The children’s diet was assessed using the Child and Diet Evaluation Tool (CADET), on which fieldworkers in school or parents at home selected the foods consumed by the children during a 24-hour period. The home portion of the questionnaire also included items regarding mealtime behaviors and parental attitudes.

On average, the participants consumed 293 grams of fruits and vegetables — or about 3.7 servings — each day. Only 37% of the children consumed the recommended five daily servings.

After adjustment for age, sex, ethnicity, and a measure of deprivation, children from families that reported «always» eating a family meal together ate, on average, 125 more grams of fruits and vegetables compared with those from families that «never» ate a meal together. Eating a family meal together «sometimes» was associated with consumption of 95 grams more.

Children whose parents ate fruits and vegetables every day ate 88 grams of fruits or vegetables more than those who parents rarely or never ate the foods. Having a parent who cut up the fruits and vegetables was associated with consumption of 44 grams more each day.

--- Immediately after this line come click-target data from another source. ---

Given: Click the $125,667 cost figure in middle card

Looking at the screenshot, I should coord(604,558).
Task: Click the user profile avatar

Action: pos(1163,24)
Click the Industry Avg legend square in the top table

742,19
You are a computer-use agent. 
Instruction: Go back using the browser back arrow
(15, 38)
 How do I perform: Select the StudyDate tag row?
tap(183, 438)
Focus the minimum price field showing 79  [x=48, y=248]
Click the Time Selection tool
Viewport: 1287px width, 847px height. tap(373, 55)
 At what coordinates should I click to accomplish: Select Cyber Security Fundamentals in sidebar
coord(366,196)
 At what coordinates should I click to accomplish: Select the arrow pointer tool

The authors noted that there are other benefits to family mealtime aside from greater consumption of fruits and vegetables.

Family meals «provide conversational time for families, incentives to plan a meal, and an ideal environment for parents to model appropriate mealtime behavior,» Christian and colleagues wrote. «Since dietary habits are established in childhood, the importance of promoting the family meal needs to be utilized in public health campaigns such as the ‘Every Contact Counts’ campaign, raising health consciousness using brief interventions.»

They acknowledged some limitations of the study, including possible response bias introduced by a failure of some parents to complete the additional questions on home food environment, the use of data reported by parents, which could be subject to social desirability bias, and the possibility that a 1-day assessment of diet may not provide an accurate long-term picture of intake.